As I live out my 50th year, I am going through some exciting challenges that are stretching my thinking and helping me grow. My father passed away last year, so I’m helping my mother clear out the home where they raised me. Going through all the letters, papers, photographs, and all our accumulated possessions brings back both happy and sad memories. Mom and I have been having some painful discussions, but we are also having a lot of fun doing new things she wasn’t free to do when Dad was alive. We are going for long brisk walks, attending concerts and plays, and watching chick flicks.

The natural world coming back to life around us makes me smile with amazement and awe every year. We need to think about spring when we’re struggling with doubts and fears.

Now that my older daughter has left for college, I’m also trying to reestablish some sort of professional life for myself after many years as a homemaker. As I spend more time writing and making connections in the community, I’m encouraging my younger daughter to do more for herself. I’m still taking care of most of the home and pet maintenance, but I’m doing it in a much more condensed period of time as I add in meetings and work of my own. I’m trying to figure out how to still be as available as a helpful and supportive wife, mother, and daughter, and I worry about letting them down. But we’re going to work it all out for a better future for all of us.

Easter is a time when many of us think about God’s love and the Bible’s story of a man named Jesus who was brutally killed when he was just 33 years old. According to the Bible, God gave him a few more days on earth to have inspiring conversations with people before Jesus disappeared into the sky to be with God. Jesus wanted us to look beyond our self-obsession, anxiety, and guilt, to focus instead on loving each other through our actions. Jesus wanted us to understand the perfect love he felt from God and to do our part to live more fully and deeply as we give of ourselves to others.

No matter how much we were hurt by someone in the past, or the bad experiences we faced when life didn’t always take us in the happiest directions, we have the ability to see past that hurt to a lightness and love greater than our ordinary physical reality. The Bible uses many images to describe it and inspire us. There is the time when the Holy Spirit passes over groups of people and they suddenly understand each other completely. There are the angels who tell Jesus’ followers to stop grieving and instead feel joy because Jesus is showing us something more important than our earthly cares. There is the bright daylight that comes with the discovery of the empty tomb.

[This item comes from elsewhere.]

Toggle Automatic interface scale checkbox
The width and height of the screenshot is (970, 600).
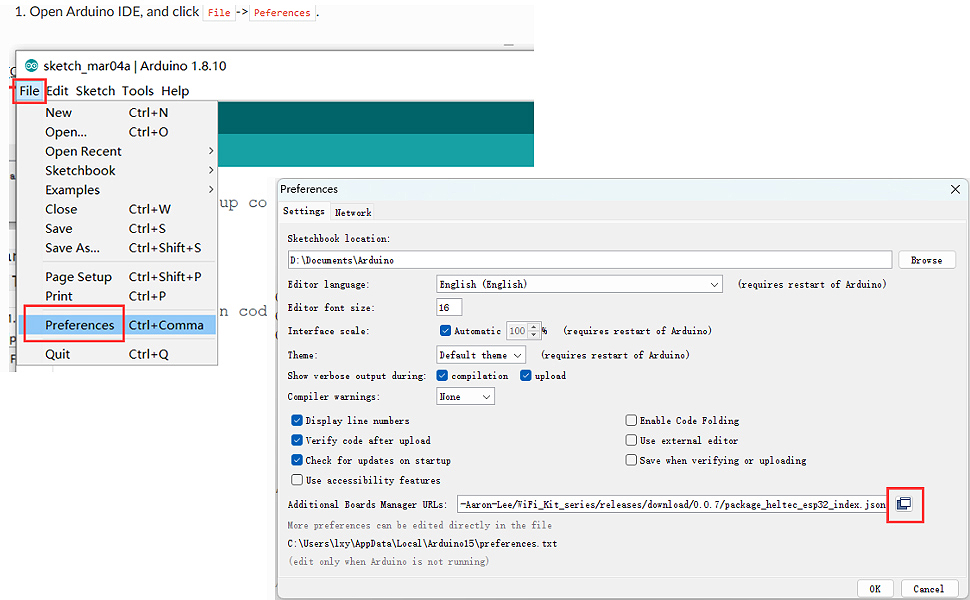pyautogui.click(x=445, y=331)
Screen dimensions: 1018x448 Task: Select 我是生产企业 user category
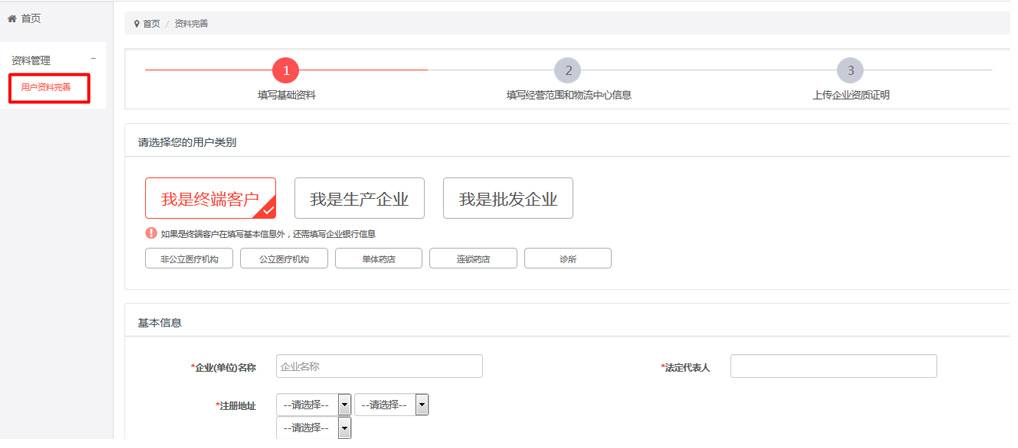click(x=359, y=199)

Easter is a time for us to nudge ourselves out of our funk and to get busy finding solutions to our many challenges and providing the consistent loving, guiding hands those around us need. For if we don’t let God work through us, through whom will God work? Sometimes it might be the person who hurts us the most who will be most in need of our understanding and care. We can be inspired by Jesus’ disciples, who dedicated their lives to teaching others a better way to live even after they watched their best friend and leader be tortured and murdered. They were willing to risk their own lives and to face great suffering to make sure future generations followed the new path Jesus had taught them. They felt loved and valued by God and wanted everyone to care for each other in the same way.

On a bright spring morning when flowers are starting to bloom and new leaves are forming on the trees, I think of the Easter story of Jesus overcoming death and appreciate the miracle of all the natural world coming back to life around us. It makes me smile with amazement and awe every year. We need to think about spring when we’re struggling with doubts and fears. For there is almost always a way to find help and make new decisions that will lead us out of our times of darkness. Almost all of us face disappointment or betrayal at some point in our lives, but Jesus commanded us to love one another.

We can choose to grow beyond our pain and provide the unconditional love we crave while our friends and family are still with us—sharing our temporary, mortal experience.